Kubeflow on Amazon Setup - Amazon Deep Learning Containers
Services or capabilities described in Amazon Web Services documentation might vary by Region. To see the differences applicable to the China Regions, see Getting Started with Amazon Web Services in China (PDF).

Kubeflow on Amazon Setup

This section provides installation instructions to set up a deep learning environment using Amazon Deep Learning Containers with Kubeflow on Amazon, an open source distribution of Kubeflow. After you finish Kubeflow on Amazon setup, you can continue with training tutorials in this series.

Deploy Kubeflow on Amazon

To deploy Kubeflow on Amazon, follow the Vanilla deployment option in the Kubeflow on Amazon documentation. Make sure that you follow all the prerequisites. The installation instructions guide you through creating an Amazon EKS cluster before deploying Kubeflow on Amazon.

If you deployed a GPU cluster following the previous instructions, the NVIDIA device plug-in for Kubernetes is already installed. You do not need any additional setup.

Note

The following tutorials use the Vanilla version of Kubeflow on Amazon as an example. However, you can run all training and inference tutorials in this Kubeflow on Amazon section with any other deployment option of Kubeflow on Amazon.

For information about setting up and configuring Amazon RDS, Amazon S3, and Amazon Cognito resources as part of your Kubeflow on Amazon deployment, see Deployment options in the Kubeflow on Amazon documentation.

After you have set up your Amazon EKS cluster, you can verify that your context points to your cluster in the following section.

Verify cluster connection

These steps show how to verify your context. This is to make sure that you interact with the correct cluster.

  1. First, confirm that the cluster is active by running the following command.

    aws eks --region <region> describe-cluster --name <cluster-name> --query cluster.status

    You should see the following output.

    "ACTIVE"
  2. To check your current context, run this command. The current-context field in the output should contain your cluster name.

    kubectl config view

    If your current-context is not the cluster you want to interact with, run the following command to update it. For more information about updating your kubeconfig, visit Amazon EKS documentation

    aws eks update-kubeconfig --region <region> --name <cluster-name>

After you have deployed Kubeflow on Amazon and updated your current context, verify that your Kubeflow user profile uses the right namespace in the following section.

Verify your namespace

These steps show how to verify that your active Kubeflow user profile uses the namespace kubeflow-user-example-com. All tutorials in this series run in this namespace.

  1. Note

    In Kubeflow, all namespaces should be created via profiles. Kubeflow on Amazon Vanilla installation creates a user profile with the namespace kubeflow-user-example-com by default.

    Ensure that a namespace named kubeflow-user-example-com exists by running the following command.

    kubectl get namespace

    If the namespace does not appear in the output, create a new Kubeflow profile as follows.

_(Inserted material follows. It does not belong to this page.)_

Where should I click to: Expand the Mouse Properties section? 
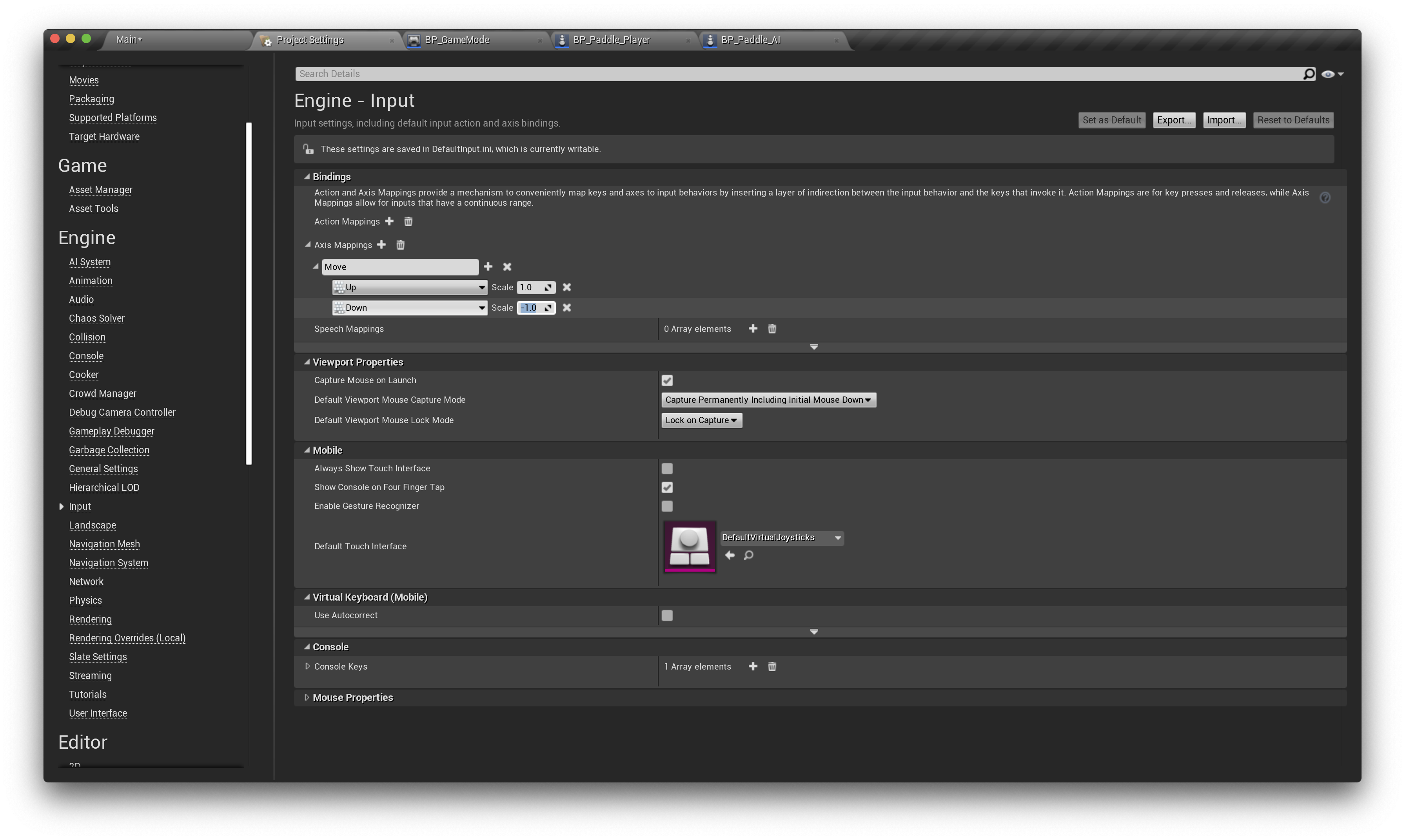(x=307, y=698)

  2. Open vi or vim, then copy and paste the following content. Save this profile description file as profile.yaml. Make sure to replace the email under owner.name with your email.

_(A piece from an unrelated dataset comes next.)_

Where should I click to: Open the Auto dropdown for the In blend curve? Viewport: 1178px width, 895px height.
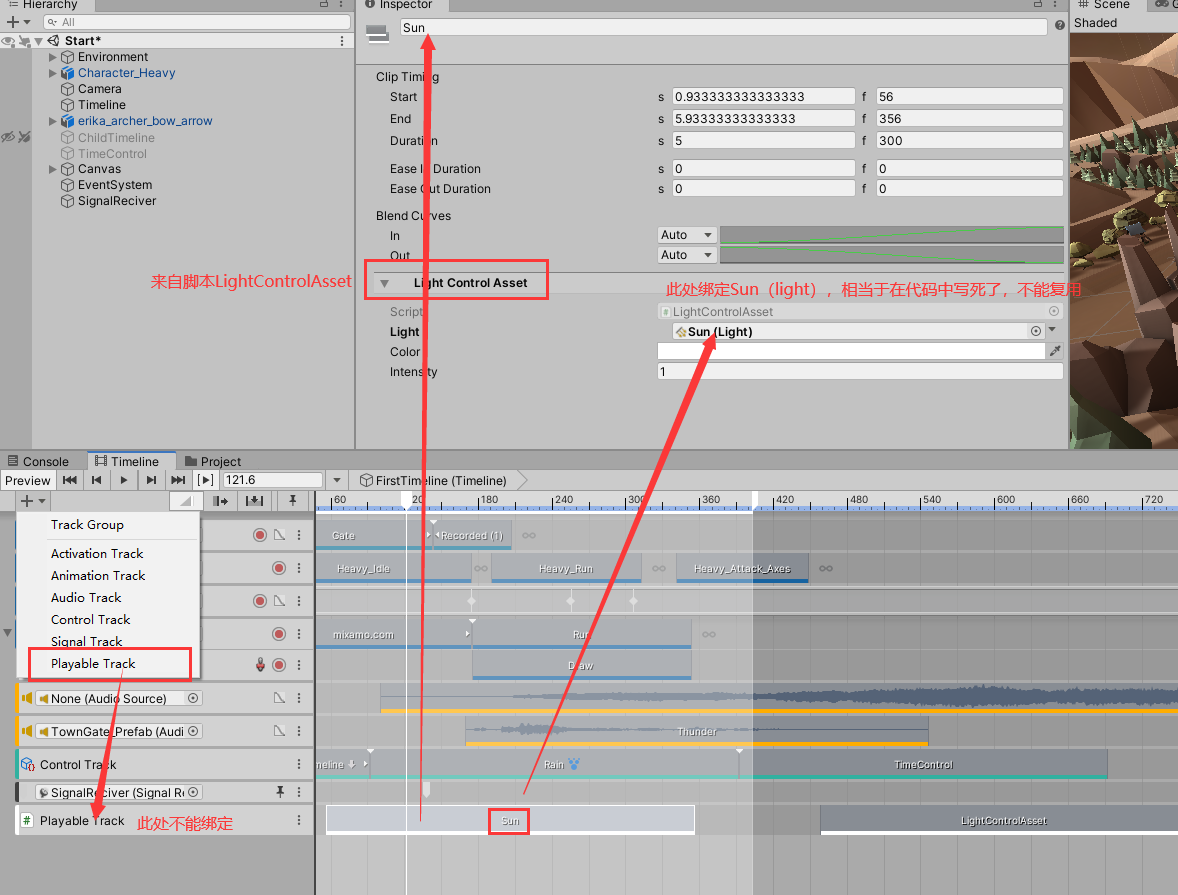pos(686,234)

    apiVersion: kubeflow.org/v1beta1 kind: Profile metadata: # replace with the name of profile you want, this is the user's namespace name name: kubeflow-user-example-com spec: owner: kind: User # replace with the email of the user name: user@example.com
  3. Run the following command to create the corresponding profile resource.

    kubectl apply -f profile.yaml
  4. Export the NAMESPACE variable.

    export NAMESPACE=kubeflow-user-example-com

    We refer to this namespace as the variable ${NAMESPACE} in all Kubeflow on Amazon tutorials.

Next steps

Now that you have finished the Kubeflow on Amazon setup, you can continue with the training and inference tutorials.

To learn about training and inference with Deep Learning Containers on Kubeflow on Amazon, see the Training or Inference guides.

Cleanup

This section provides cleanup instructions after you have finished running your tutorials.

Clean Jobs

You can delete a specific training job when you are done running an example. To list the jobs of a specific type (PyTorchJob, MPIJob, TfJob) running in a given namespace, run the following command.

kubectl get job_type -n ${NAMESPACE}

Retrieve the name of the job you want to delete, then run the following command.

kubectl delete job_type job_name -n ${NAMESPACE}

Your output should look similar to the following.

job_type.kubeflow.org "job_name" deleted

Uninstall Kubeflow on Amazon

Kubeflow on Amazon documentation provides uninstall commands. Make sure that you run the command that corresponds to your deployment method: Kustomize, Helm, or Terraform.

Delete an Amazon EKS cluster

Kubeflow on Amazon documentation provides a single command to delete your entire Amazon EKS cluster.